Lingo time: We call 'em "truckers," but to one another, they are "drivers." A limited-access highway is a "bigroad," and what we call a "semi" they call a "bigtruck." Who are we? We are four-wheelers. An irritation often enough, usually blissfully unaware of the almost unlimited damage that 80,000 pounds of 65-mph bigtruck will do if you get in its way.
Driving among autos is a frequent worry to a driver who knows he, or she, has much less control of where he is going and how quickly the rig can be stopped if needed, than a four-wheeler. Basically, if you can see a bigtruck behind you, at most any visible distance, chances are if you stop suddenly, just jam on the brakes, someone is likely to die.
Wilson ruminates frequently on such things. He is a conscientious fellow. He is amazed at the appalling obliviousness of many people on the road, and writes, "...I find it difficult to believe that some car drivers drive as much as they do and get no better at it than they are. It seems to me they would get at least fairly good just by virtue of association after a decade or two. But they don't." (p. 151)

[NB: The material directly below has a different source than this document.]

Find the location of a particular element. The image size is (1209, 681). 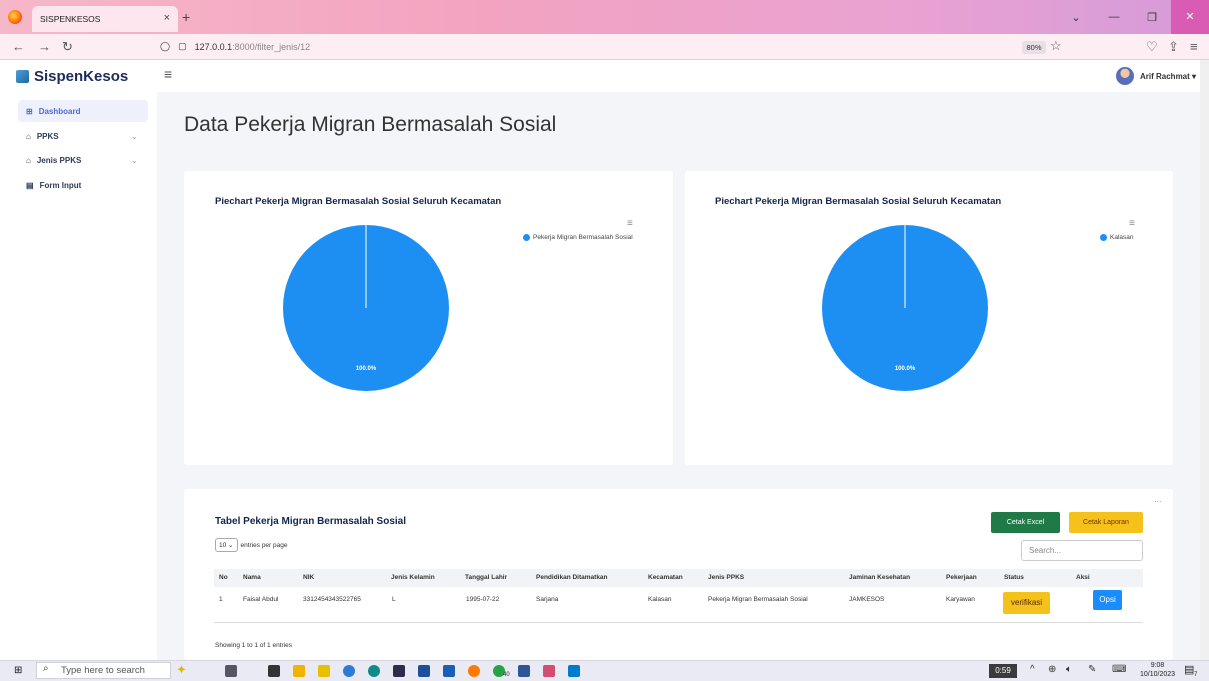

The book is written in a picaresque style: Part narration, part stream-of-consciousness, and part soliloquy. The author enjoys changes of season, changes of scenery, and meeting various folks along the way. He ruminates about the dry Southwest, "Like most beautiful things, the desert is dangerous. Beauty is almost always Nature's warning to stay away." (p. 97) A statement at once profound and bitter.

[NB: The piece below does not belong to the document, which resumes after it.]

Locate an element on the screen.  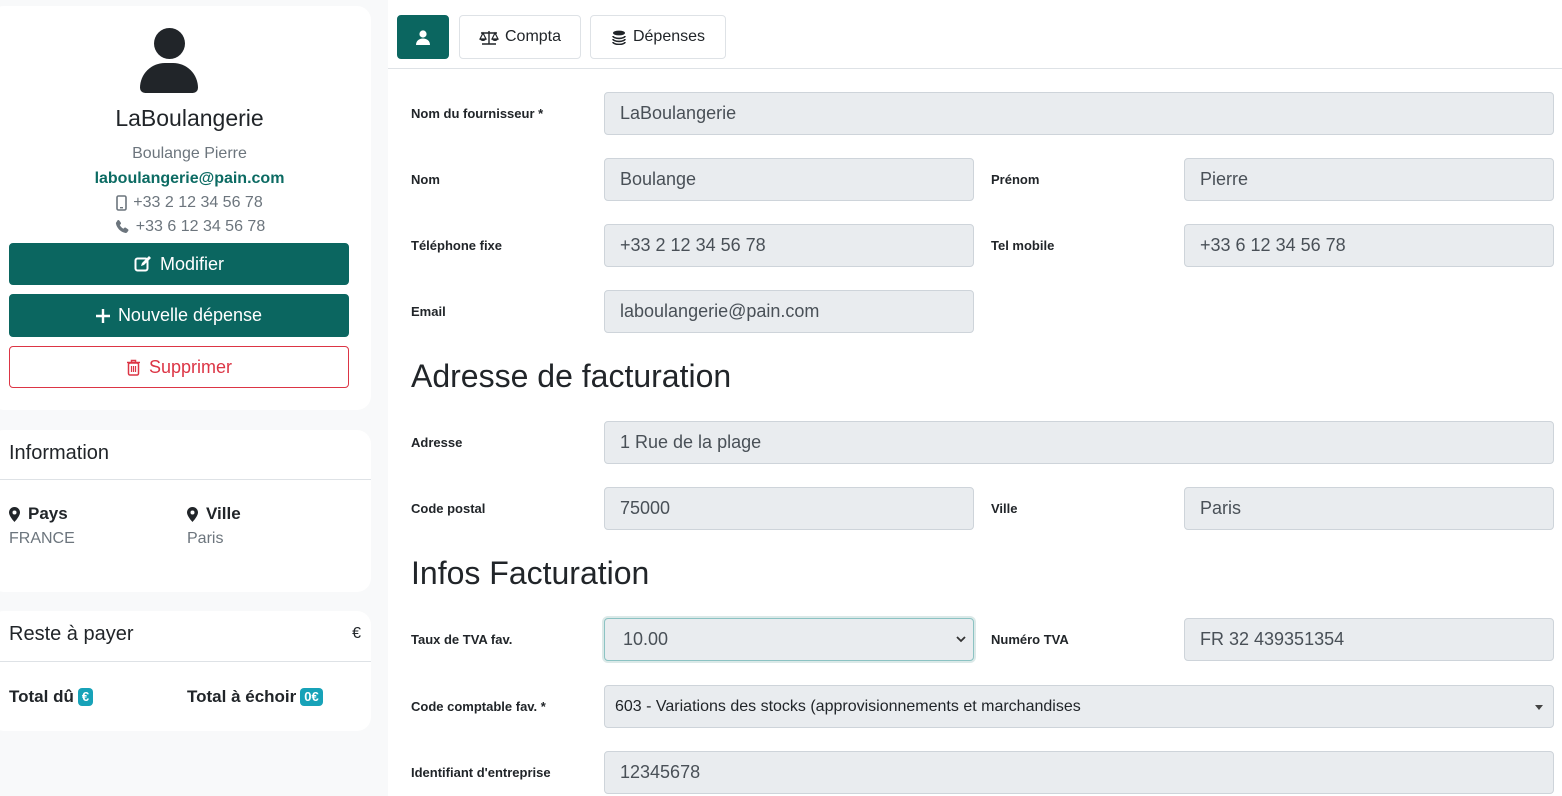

Wilson spent most of the 6-week period in the cab, either driving, riding, or sleeping in the "condo" (double bunk behind the seats). It is a more intimate association than most marriages. He and Trainer are a near-ideal combination of sameness and polar opposite, that makes for a solid working relationship. He came through the experience with a great deal of admiration and fondness for Trainer, but when they parted afterwards, there was no further contact, nor news. A clean break.
Near the end of the training period, Wilson spoke with a retiring driver, about to take his last run. He realized this guy was a library, and asked him, did he have any advice. When the man replied he'd never rolled a rig, never had an accident, never even dinged a fender, Wilson was (silently) amazed. Drive two or three million miles...with such perfection? How? he asked. A pause, "You just have to care," to which Wilson responds, aside to us, it is "the key to a lot of things." (p. 294)
Finally, in the school of "don't do anything you can't undo," he recalls for us the wisdom of one of his instructors: "...a driver can go down a hill too slow many times, but too fast only once." (p. 333) Put that together with "You just have to care," and you can pretty well manage your life.